With respect to current usage, there are also couple of ways:
Script to count current gpu usage:
#!/bin/bash
# Read all flavor IDs into an array
readarray -t flavor_ids < <(openstack flavor list -f value -c ID)
# Iterate over the array and check each flavor
for flavor_id in "${flavor_ids[@]}"; do
if openstack flavor show "$flavor_id" | grep -q "pci_passthrough:alias='t4gpu:1'"; then
# List all instances using this flavor
openstack server list --flavor "$flavor_id" -f value -c ID -c Name
fi
done
We should (and do have already) both. We already track vcpu/mem/disk usage based on our database objects, plus we query the underlying infra for what it thinks in there.
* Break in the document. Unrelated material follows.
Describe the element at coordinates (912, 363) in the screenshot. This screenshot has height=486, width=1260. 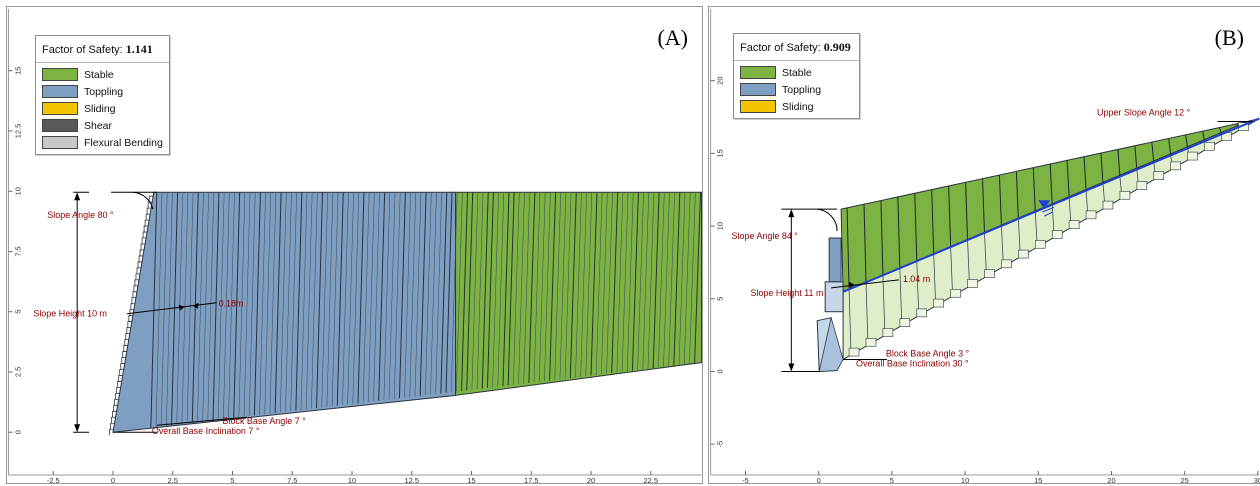
I see `overall-base-label: Overall Base Inclination 30 °` at that location.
In controller-data.go, there is vmResourceActionEnd() which is called after every change to the infra, which collects the resources in use as reported by the infra API. We just need to add gpus to this.
Outside of that, we probably want a command like "analyze cloudlet resources", that would report platform-specific resources (i.e. in the case of Openstack: servers, ports, security groups, etc), their limits (if any), creation time, and their consumed basic resources if any (i.e. vcpu/mem/disk/gpu) that are found in use but not accounted for by our database records. This will let us determine if they're valid (from another CRM sharing the infra) or dangling. We may also need to provide APIs to be able to delete said resources if needed in case they are dangling. This is different from what controller-data is currently doing, because that's tracking infra-independent resources, but this would report infra-specific resources.
Currently there's no way on any of the infras (but particularly Openstack) to see how many gpu resources are available, and how many are being used.
This makes it hard to determine if "no valid host found" errors are due to insufficient gpu resources or some other issue.